Much to the hype, Musk unveiled plans for stations that would offer free high-speed charging or, borrowing an idea from a now-bankrupt rival, a 90-second battery swap. (Musk declined to be interviewed for this article.)

Musk’s cachet was bolstered by his other futuristic visions, such as his SpaceX commercial company and his sketch of a 600mph solar-powered “Hyperloop” to ferry people in pods from Los Angeles to San Francisco in half a mile. -time. (Details have yet to be released.) On Tuesday, Musk announced on Twitter that Tesla would build a self-driving car within three years that would drive more than 90% of the miles driven; he also issued a call for engineers to work on the project. “Intense efforts are underway at Tesla to develop a practical autopilot system for the Model S,” he said.

“Expectations are sky high,” said University of Houston finance professor Craig Pirrong. “He has an almost cult following among a lot of people. All of these things create the risk of a very big fall.

Yet Musk was able to build Tesla by relying on big financial firms, which played multiple roles – and gave him time to lose money while striving to make a profit. It’s the kind of financial respite that few start-ups get.

Goldman Sachs, for example, serves as an analyst, investor, underwriter and personal banker. He owns a 0.34% stake in Tesla shares, up from 0.66% earlier this year. He also subscribed to Tesla stock offerings and gave $275 million in personal loans to Musk so he could add to his own stock. Musk owns 23.3% of the company, a stake worth more than $5 billion. The stock offering in May was done quickly and well-timed as the stock price jumped to $92.24.

Morgan Stanley, one of the managers of Tesla’s recent $600 million convertible bond offering, owns 4% of Tesla shares. Toyota (2.4%) and Daimler-Benz (4%) were the first Tesla investors to give the established auto industry a stamp of approval.

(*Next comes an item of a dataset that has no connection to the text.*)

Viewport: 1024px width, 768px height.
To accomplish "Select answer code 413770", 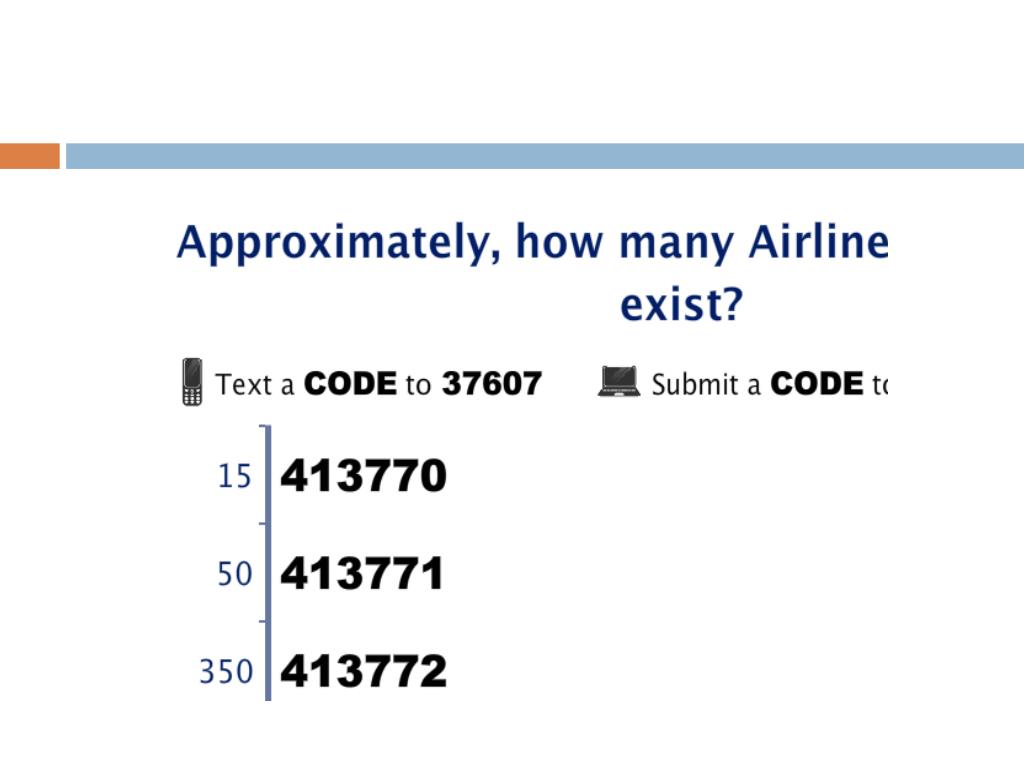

“One of the things we try to do at Goldman Sachs is to identify the most promising people and companies and provide them with banking services. This helps entrepreneurs grow their business and hire people, generates wealth for them and investment banking for us,” said Stuart Bernstein, global head of the cleantech and renewable energy group at Goldman Sachs. “We believe Elon Musk is one of the greatest entrepreneurs most exciting of the century. He has the qualities of Henry Ford, Steve Jobs and Bill Gates all rolled into one. »

Not everyone thinks Musk belongs in this pantheon. An unusually large number of investors bet against the company by shorting its shares – a trade in which investors profit when the stock price falls. So far this year, it’s been a bad bet, and the volume of Tesla shares being sold short has fallen from an astonishing 40% of available stock to 25%, still 10 times the level considered typical in most markets. companies.

The company received rave media coverage. A Bloomberg Businessweek cover story in August, which surrounded the car with hearts on a pink background, sang, “Anyone hoping to take Tesla Motors’ hype down a notch will want to ignore the company’s second-quarter results released Wednesday after -midday. Tesla made a profit, surprising Wall Street analysts, and said it shipped a record number of its Model S luxury sedans that are a hit with the wealthy and environmentally conscious.

In fact, Tesla recorded a loss of $30.5 million, which included the sale of regulatory credits. Under California law, automakers must sell a certain percentage of zero-emission vehicles. Those who don’t must buy credits from companies such as Tesla. Tesla has also sold credits to companies seeking to meet US energy efficiency standards. Together, those credit sales amounted to $69.4 million in the second quarter, or 17% of Tesla’s revenue or $13,475 for each of the 5,150 cars sold.

By the end of the year, the market for these regulatory credits will largely dry up as more automakers introduce new electric or hybrid vehicles.